[Source data]
Segment Open
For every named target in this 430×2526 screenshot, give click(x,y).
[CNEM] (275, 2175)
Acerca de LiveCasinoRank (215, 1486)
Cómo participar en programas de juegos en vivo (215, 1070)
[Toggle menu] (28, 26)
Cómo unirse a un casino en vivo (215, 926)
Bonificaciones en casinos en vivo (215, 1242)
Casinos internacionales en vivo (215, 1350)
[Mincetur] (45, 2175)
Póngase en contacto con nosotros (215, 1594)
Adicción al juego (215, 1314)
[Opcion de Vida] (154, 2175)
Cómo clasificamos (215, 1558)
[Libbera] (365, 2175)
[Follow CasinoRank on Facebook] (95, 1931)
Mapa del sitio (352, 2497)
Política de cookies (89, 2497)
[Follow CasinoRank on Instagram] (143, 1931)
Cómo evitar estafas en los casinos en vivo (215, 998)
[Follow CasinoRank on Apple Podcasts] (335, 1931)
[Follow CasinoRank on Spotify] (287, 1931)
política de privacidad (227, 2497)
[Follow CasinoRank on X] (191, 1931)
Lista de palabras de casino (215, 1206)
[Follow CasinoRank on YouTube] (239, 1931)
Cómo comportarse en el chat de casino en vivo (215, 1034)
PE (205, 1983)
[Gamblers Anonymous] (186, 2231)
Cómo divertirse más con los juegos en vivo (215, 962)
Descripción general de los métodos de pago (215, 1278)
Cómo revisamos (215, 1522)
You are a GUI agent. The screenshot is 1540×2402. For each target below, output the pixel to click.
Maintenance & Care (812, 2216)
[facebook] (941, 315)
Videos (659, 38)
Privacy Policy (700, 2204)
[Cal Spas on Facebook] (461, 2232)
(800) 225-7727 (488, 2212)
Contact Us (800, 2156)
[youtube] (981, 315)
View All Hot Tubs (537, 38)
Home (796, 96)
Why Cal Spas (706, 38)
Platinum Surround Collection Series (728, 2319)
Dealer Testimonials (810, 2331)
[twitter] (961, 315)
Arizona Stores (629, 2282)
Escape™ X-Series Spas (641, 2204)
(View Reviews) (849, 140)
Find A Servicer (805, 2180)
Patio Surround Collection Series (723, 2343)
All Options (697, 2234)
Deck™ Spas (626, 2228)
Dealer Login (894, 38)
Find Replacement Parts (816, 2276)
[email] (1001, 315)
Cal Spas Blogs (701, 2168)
Segment Closed
#### PROBLEM STATEMENT:
Nothing but the lines above from the one containing "[Follow CasinoRank on Apple" through the one containing "Cómo divertirse más" should appear in the answer, each repeated exactly.

#### TASK SOLUTION:
[Follow CasinoRank on Apple Podcasts] (335, 1931)
[Follow CasinoRank on Spotify] (287, 1931)
política de privacidad (227, 2497)
[Follow CasinoRank on X] (191, 1931)
Lista de palabras de casino (215, 1206)
[Follow CasinoRank on YouTube] (239, 1931)
Cómo comportarse en el chat de casino en vivo (215, 1034)
PE (205, 1983)
[Gamblers Anonymous] (186, 2231)
Cómo divertirse más con los juegos en vivo (215, 962)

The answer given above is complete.